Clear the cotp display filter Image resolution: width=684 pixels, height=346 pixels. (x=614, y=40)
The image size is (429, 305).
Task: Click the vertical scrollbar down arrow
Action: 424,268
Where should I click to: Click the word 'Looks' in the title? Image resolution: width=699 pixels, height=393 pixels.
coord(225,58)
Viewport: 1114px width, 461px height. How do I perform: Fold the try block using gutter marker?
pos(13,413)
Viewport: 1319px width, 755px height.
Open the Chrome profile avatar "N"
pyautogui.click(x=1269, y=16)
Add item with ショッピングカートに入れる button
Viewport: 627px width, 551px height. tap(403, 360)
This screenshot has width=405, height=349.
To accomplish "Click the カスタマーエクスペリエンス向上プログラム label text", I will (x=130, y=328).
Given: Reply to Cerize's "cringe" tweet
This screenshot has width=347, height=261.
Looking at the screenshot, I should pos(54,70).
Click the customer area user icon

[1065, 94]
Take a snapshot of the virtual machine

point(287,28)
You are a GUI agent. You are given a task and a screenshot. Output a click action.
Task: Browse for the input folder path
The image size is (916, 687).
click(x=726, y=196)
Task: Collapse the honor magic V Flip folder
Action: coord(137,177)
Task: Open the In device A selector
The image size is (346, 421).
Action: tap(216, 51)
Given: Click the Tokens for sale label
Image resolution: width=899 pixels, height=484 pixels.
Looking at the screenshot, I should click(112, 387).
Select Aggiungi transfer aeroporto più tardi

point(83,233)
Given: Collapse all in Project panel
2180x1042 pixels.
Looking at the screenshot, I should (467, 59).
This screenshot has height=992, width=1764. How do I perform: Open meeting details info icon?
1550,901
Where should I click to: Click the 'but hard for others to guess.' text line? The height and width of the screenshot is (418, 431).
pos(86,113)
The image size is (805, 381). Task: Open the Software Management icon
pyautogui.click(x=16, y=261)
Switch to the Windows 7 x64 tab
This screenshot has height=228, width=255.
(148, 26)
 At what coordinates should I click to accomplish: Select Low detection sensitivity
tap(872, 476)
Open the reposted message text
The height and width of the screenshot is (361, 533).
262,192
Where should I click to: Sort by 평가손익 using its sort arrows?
++++++++++
Lay out every line of the entries above as a Markdown table with two columns, Row and Line. Number each row and leave out blank lines.

| Row | Line |
|---|---|
| 1 | Clear the cotp display filter Image resolution: width=684 pixels, height=346 pixels. (x=614, y=40) |
| 2 | The image size is (429, 305). |
| 3 | Task: Click the vertical scrollbar down arrow |
| 4 | Action: 424,268 |
| 5 | Where should I click to: Click the word 'Looks' in the title? Image resolution: width=699 pixels, height=393 pixels. |
| 6 | coord(225,58) |
| 7 | Viewport: 1114px width, 461px height. How do I perform: Fold the try block using gutter marker? |
| 8 | pos(13,413) |
| 9 | Viewport: 1319px width, 755px height. |
| 10 | Open the Chrome profile avatar "N" |
| 11 | pyautogui.click(x=1269, y=16) |
| 12 | Add item with ショッピングカートに入れる button |
| 13 | Viewport: 627px width, 551px height. tap(403, 360) |
| 14 | This screenshot has width=405, height=349. |
| 15 | To accomplish "Click the カスタマーエクスペリエンス向上プログラム label text", I will (x=130, y=328). |
| 16 | Given: Reply to Cerize's "cringe" tweet |
| 17 | This screenshot has width=347, height=261. |
| 18 | Looking at the screenshot, I should pos(54,70). |
| 19 | Click the customer area user icon |
| 20 | [1065, 94] |
| 21 | Take a snapshot of the virtual machine |
| 22 | point(287,28) |
| 23 | You are a GUI agent. You are given a task and a screenshot. Output a click action. |
| 24 | Task: Browse for the input folder path |
| 25 | The image size is (916, 687). |
| 26 | click(x=726, y=196) |
| 27 | Task: Collapse the honor magic V Flip folder |
| 28 | Action: coord(137,177) |
| 29 | Task: Open the In device A selector |
| 30 | The image size is (346, 421). |
| 31 | Action: tap(216, 51) |
| 32 | Given: Click the Tokens for sale label |
| 33 | Image resolution: width=899 pixels, height=484 pixels. |
| 34 | Looking at the screenshot, I should click(112, 387). |
| 35 | Select Aggiungi transfer aeroporto più tardi |
| 36 | point(83,233) |
| 37 | Given: Collapse all in Project panel |
| 38 | 2180x1042 pixels. |
| 39 | Looking at the screenshot, I should (467, 59). |
| 40 | This screenshot has height=992, width=1764. How do I perform: Open meeting details info icon? |
| 41 | 1550,901 |
| 42 | Where should I click to: Click the 'but hard for others to guess.' text line? The height and width of the screenshot is (418, 431). |
| 43 | pos(86,113) |
| 44 | The image size is (805, 381). Task: Open the Software Management icon |
| 45 | pyautogui.click(x=16, y=261) |
| 46 | Switch to the Windows 7 x64 tab |
| 47 | This screenshot has height=228, width=255. |
| 48 | (148, 26) |
| 49 |  At what coordinates should I click to accomplish: Select Low detection sensitivity |
| 50 | tap(872, 476) |
| 51 | Open the reposted message text |
| 52 | The height and width of the screenshot is (361, 533). |
| 53 | 262,192 |
| 54 | Where should I click to: Sort by 평가손익 using its sort arrows? |